• _Task to carry out_
Can you quote the lines below exactly, starting at the line with "The image size is (722, 816)." and going through the last one?

++++ Given data

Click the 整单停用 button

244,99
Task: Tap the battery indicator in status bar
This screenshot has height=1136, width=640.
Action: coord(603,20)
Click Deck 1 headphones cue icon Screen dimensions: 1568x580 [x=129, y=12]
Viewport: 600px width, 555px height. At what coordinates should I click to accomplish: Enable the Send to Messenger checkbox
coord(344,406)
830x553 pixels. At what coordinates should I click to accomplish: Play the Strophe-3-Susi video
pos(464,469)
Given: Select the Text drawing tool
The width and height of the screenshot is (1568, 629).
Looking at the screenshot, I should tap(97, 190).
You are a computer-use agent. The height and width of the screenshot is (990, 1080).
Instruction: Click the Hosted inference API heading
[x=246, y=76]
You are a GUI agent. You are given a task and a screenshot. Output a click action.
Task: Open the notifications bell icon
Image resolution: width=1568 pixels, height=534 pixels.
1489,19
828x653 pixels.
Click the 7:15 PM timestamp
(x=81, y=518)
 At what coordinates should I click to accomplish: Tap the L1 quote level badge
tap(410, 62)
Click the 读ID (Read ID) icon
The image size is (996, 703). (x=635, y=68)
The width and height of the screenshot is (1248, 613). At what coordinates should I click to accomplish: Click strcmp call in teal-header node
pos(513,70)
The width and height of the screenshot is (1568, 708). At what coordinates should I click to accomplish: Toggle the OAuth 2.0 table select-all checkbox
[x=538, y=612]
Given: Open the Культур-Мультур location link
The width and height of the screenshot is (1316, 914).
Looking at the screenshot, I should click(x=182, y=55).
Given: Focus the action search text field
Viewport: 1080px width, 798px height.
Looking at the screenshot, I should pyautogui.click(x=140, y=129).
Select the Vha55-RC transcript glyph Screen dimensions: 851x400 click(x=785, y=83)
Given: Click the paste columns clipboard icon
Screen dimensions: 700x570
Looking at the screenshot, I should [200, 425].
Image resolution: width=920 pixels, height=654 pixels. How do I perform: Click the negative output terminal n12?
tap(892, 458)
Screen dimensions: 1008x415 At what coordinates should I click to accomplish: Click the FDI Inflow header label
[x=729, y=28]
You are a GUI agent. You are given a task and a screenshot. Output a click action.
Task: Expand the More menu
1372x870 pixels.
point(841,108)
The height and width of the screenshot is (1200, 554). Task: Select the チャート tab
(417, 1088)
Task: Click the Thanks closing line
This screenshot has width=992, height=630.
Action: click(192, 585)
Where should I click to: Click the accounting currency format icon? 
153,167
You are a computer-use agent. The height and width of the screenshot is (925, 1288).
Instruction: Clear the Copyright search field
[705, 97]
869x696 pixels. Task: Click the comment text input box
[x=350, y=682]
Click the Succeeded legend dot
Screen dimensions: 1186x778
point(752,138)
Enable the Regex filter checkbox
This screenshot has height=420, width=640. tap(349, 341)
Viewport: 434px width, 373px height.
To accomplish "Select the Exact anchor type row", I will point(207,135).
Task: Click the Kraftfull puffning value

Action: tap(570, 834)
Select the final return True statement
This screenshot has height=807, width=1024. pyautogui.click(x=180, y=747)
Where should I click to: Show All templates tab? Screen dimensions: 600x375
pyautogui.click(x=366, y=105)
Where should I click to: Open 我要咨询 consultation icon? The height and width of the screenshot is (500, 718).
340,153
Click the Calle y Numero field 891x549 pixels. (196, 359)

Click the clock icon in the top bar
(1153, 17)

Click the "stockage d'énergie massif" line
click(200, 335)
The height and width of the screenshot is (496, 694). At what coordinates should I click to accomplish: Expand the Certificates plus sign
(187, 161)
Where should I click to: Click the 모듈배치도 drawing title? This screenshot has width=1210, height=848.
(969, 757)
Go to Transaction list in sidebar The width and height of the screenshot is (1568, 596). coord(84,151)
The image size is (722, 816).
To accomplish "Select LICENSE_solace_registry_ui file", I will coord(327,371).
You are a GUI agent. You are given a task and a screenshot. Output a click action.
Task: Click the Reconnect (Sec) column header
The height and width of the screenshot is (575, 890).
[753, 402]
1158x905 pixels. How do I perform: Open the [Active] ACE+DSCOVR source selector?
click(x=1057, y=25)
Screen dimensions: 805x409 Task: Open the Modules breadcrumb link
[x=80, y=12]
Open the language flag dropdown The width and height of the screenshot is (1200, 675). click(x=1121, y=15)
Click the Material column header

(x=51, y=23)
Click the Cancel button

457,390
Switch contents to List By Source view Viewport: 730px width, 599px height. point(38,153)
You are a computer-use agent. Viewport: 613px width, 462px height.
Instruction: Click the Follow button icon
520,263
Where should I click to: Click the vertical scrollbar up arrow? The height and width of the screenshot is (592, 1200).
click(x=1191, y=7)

++++++++

• _Answer box_
The image size is (722, 816).
To accomplish "Select LICENSE_solace_registry_ui file", I will coord(327,371).
You are a GUI agent. You are given a task and a screenshot. Output a click action.
Task: Click the Reconnect (Sec) column header
The height and width of the screenshot is (575, 890).
[753, 402]
1158x905 pixels. How do I perform: Open the [Active] ACE+DSCOVR source selector?
click(x=1057, y=25)
Screen dimensions: 805x409 Task: Open the Modules breadcrumb link
[x=80, y=12]
Open the language flag dropdown The width and height of the screenshot is (1200, 675). click(x=1121, y=15)
Click the Material column header

(x=51, y=23)
Click the Cancel button

457,390
Switch contents to List By Source view Viewport: 730px width, 599px height. point(38,153)
You are a computer-use agent. Viewport: 613px width, 462px height.
Instruction: Click the Follow button icon
520,263
Where should I click to: Click the vertical scrollbar up arrow? The height and width of the screenshot is (592, 1200).
click(x=1191, y=7)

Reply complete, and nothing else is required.